* Task details *
From the entries below, copy out all lines holding "agent".

* Exercise materials *
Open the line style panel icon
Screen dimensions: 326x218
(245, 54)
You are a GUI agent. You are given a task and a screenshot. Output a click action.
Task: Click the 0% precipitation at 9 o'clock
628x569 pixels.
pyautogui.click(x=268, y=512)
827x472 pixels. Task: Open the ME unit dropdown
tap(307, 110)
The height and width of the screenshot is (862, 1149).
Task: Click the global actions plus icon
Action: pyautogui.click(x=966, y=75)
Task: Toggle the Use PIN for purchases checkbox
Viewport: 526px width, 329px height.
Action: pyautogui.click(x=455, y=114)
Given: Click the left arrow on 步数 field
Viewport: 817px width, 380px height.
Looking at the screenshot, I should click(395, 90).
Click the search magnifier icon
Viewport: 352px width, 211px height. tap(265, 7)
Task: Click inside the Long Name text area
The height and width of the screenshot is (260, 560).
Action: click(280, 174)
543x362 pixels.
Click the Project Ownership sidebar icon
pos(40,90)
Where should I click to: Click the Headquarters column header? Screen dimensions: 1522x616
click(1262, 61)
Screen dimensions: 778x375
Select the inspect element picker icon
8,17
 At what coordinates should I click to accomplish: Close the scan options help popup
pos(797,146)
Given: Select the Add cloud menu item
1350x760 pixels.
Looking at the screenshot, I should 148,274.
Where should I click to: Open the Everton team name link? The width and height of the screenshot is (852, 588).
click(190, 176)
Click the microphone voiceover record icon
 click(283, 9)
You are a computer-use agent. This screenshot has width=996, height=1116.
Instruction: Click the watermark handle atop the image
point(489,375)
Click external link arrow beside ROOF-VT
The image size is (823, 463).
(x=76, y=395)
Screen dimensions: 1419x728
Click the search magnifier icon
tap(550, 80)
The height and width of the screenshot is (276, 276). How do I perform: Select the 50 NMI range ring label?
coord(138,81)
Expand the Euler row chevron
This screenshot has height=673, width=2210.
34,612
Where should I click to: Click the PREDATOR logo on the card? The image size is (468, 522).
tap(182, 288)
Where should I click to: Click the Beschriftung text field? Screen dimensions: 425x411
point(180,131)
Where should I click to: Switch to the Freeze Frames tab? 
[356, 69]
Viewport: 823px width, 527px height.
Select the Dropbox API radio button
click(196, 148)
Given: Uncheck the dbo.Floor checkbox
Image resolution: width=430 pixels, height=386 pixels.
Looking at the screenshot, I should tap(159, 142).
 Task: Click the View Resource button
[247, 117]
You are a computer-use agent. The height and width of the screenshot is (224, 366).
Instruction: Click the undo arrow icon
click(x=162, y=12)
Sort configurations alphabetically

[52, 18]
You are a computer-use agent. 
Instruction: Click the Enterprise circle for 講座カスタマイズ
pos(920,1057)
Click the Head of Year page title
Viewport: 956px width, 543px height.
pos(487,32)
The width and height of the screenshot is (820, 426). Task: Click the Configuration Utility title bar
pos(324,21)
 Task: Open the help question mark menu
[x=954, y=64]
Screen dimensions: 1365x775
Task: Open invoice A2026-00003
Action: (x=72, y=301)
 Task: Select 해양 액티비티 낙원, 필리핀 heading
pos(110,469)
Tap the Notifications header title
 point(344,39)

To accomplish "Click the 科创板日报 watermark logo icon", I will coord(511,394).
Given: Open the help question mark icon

* Written response *
You are a GUI agent. You are given a task and a screenshot. Output a click action.
You are a computer-use agent. This screenshot has width=996, height=1116.
You are a computer-use agent. The height and width of the screenshot is (224, 366).
You are a computer-use agent. 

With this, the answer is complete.